Pharmacare bill to be tabled by March 2024, Liberals and NDP confirm

The Liberals and the NDP have agreed to extend pharmacare negotiations into 2024, with a new goal of introducing legislation by March 1.

“Pharmacare will impact so many Canadians, which is why it is important that we get this right — and this takes time. That is why the government and the NDP have agreed to introduce pharmacare legislation by March 1, 2024,” said Christopher Aoun, spokesperson for Health Minister Mark Holland, in a media statement.

“Conversations with the NDP continue to be incredibly productive and collaborative.”

NDP health critic Don Davies confirmed the deadline and said the tone of negotiations with the government remain positive.

“We know that many people are not taking the medication they need because they can’t afford to, and this is getting worse as Canadians are struggling with the high cost of living,” Davies said in a media statement.
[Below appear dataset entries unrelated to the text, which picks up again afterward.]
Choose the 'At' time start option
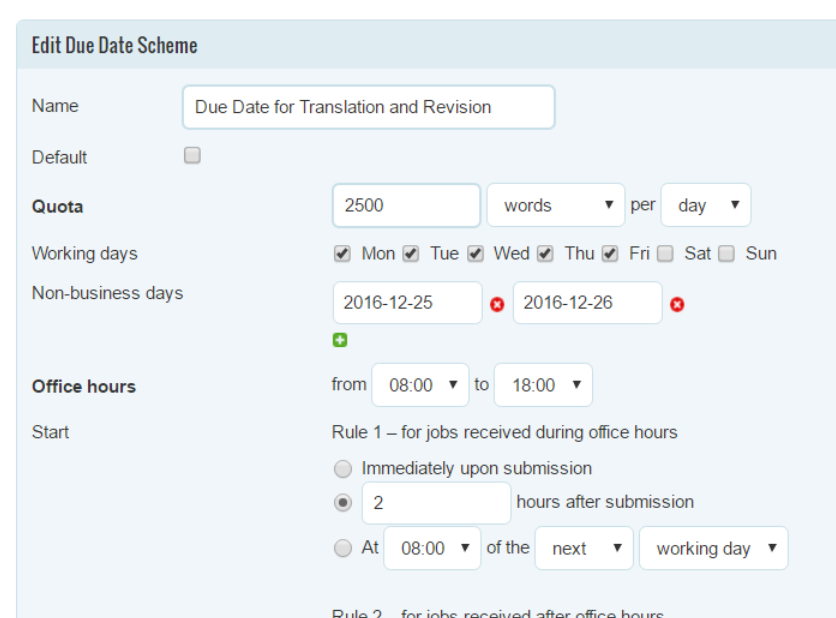836x618 pixels. [x=343, y=548]
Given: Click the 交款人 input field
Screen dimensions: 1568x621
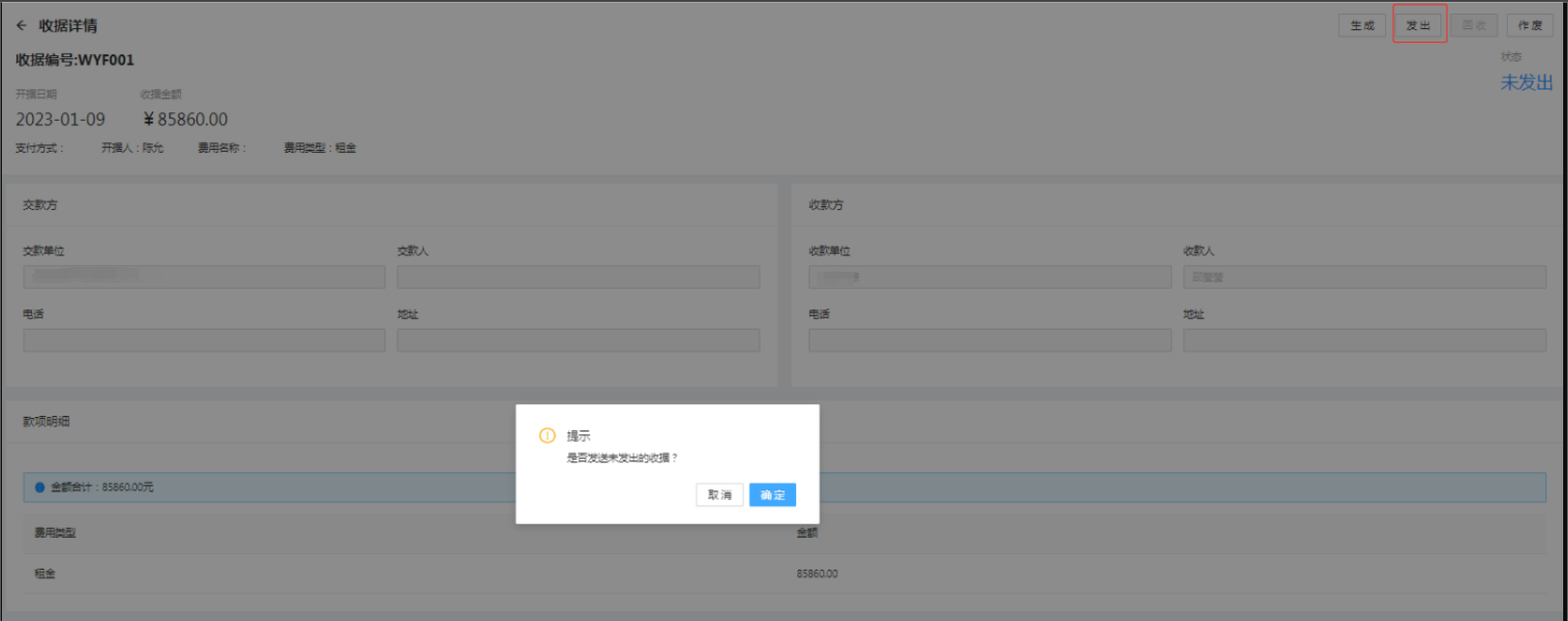Looking at the screenshot, I should coord(577,278).
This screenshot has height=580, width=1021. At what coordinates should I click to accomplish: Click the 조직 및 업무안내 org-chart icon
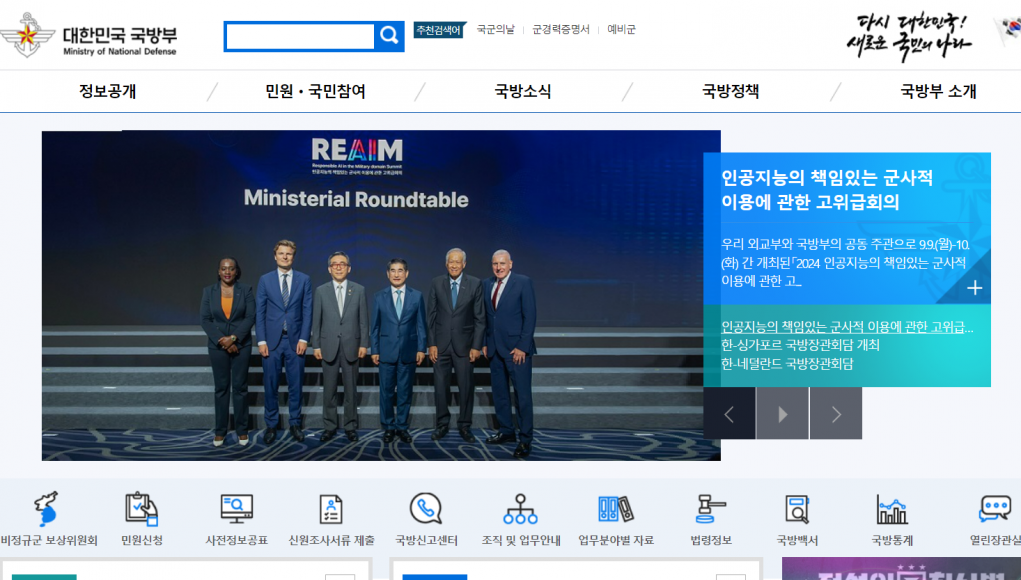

“Given that context, continuing progress toward a universal national pharmacare program is more important than ever. We must get this right.”

Liberal-NDP negotiations on a pharmacare bill are making progress, says NDP health critic Don Davies. (Adrian Wyld/The Canadian Press)

New Democrats were the first to confirm legislation would be delayed until March. A senior government source later confirmed the new deadline.

The Liberal minority government relies on New Democrats’ votes to pass legislation through a formal confidence-and-supply agreement both parties signed. Under that agreement, the NDP agrees to support essential government legislation in exchange for the Liberals advancing several NDP policy priorities.

According to the wording of that agreement, one of those NDP priorities is to pass “a Canada Pharmacare Act by the end of 2023 and then [task] the National Drug Agency to develop a national formulary of essential medicines and bulk purchasing plan by the end of the agreement.”

The Liberals have been under pressure for years to deliver on pharmacare. In 2019, an advisory council appointed by the federal government recommended establishing a universal, single-payer public pharmacare system — first with an initial list of common and essential drugs and later with a comprehensive formulary. The advisory council estimated such a system would cost $15 billion a year once fully implemented.

The council also said that, once implemented, the pharmacare program would cut the sum Canadians spend on prescription drugs by roughly $5 billion a year.

It proposed a $2 co-payment for common drugs and $5 for less common ones. Fees would be waived for those on low incomes or social assistance.

In a recent report, the Parliamentary Budget Officer estimated that a single-payer universal drug plan would cost federal and provincial governments $11.2 billion in the first year and $13.4 billion annually in five years.

The economy-wide savings, the PBO estimates, would be around $1.4 billion in 2024-25, rising to $2.2 billion in 2027-28.

But forecasts of higher-than-expected budget deficits for the next few years and lower economic growth in 2024 are raising questions about whether Ottawa can afford pharmacare right now.

Interest rates are at a 20-year high and the cost of servicing federal government debt has spiked from $20.3 billion in 2020-21 to $46.5 billion in the current fiscal year.